Let’s All Go To Butler School (Or Not)

There was a fascinating article about the “booming market” of modern-day butler schools in — where else? — the Wall Street Journal last week.
After a career culminating in the role of head butler at the U.S. Embassy in Germany, Mr. Wennekes started a recruitment agency for domestic staff. Soon after, in 1999, he set up the school to train candidates himself when demand began to outpace supply.
Today, his students follow an eight-week residential course in a castle in the south of the Netherlands. Field trips include an outing to Veuve Clicquot’s Champagne house, where they learn the airs of bubbly service, and a cigar master class in Germany, so they are up to snuff on Cubans, humidors and the like.
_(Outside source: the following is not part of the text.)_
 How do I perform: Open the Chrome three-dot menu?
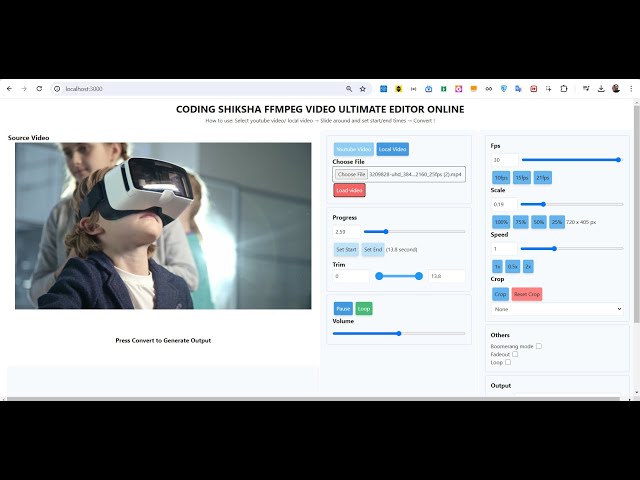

His school is registered as a nonprofit organization, with fees covering costs and profit made through placing staff. The cost to students — which includes a traditional uniform of tailcoat, gray vest, white gloves and a butler’s tie — is €13,750, or about $18,800.
I was all on board with becoming a butler until we got to the tuition part.
Apparently the main problem with the butler boom, aside from the rapid decline of the middle class, is that there is no worldwide established standard for butler training and there are many butler charlatans cropping up who do things like use tea bags for tea service — oof, major faux pas — and also this gem:
Certain indignities bother him more than others. Mr. Wennekes recalls, for instance, one student who had been taught by another school to pull the toe of a sleeping principal if he wasn’t awake in time for his breakfast tray.
“If my butler did that to me, I’d kick him out,” says Mr. Wennekes.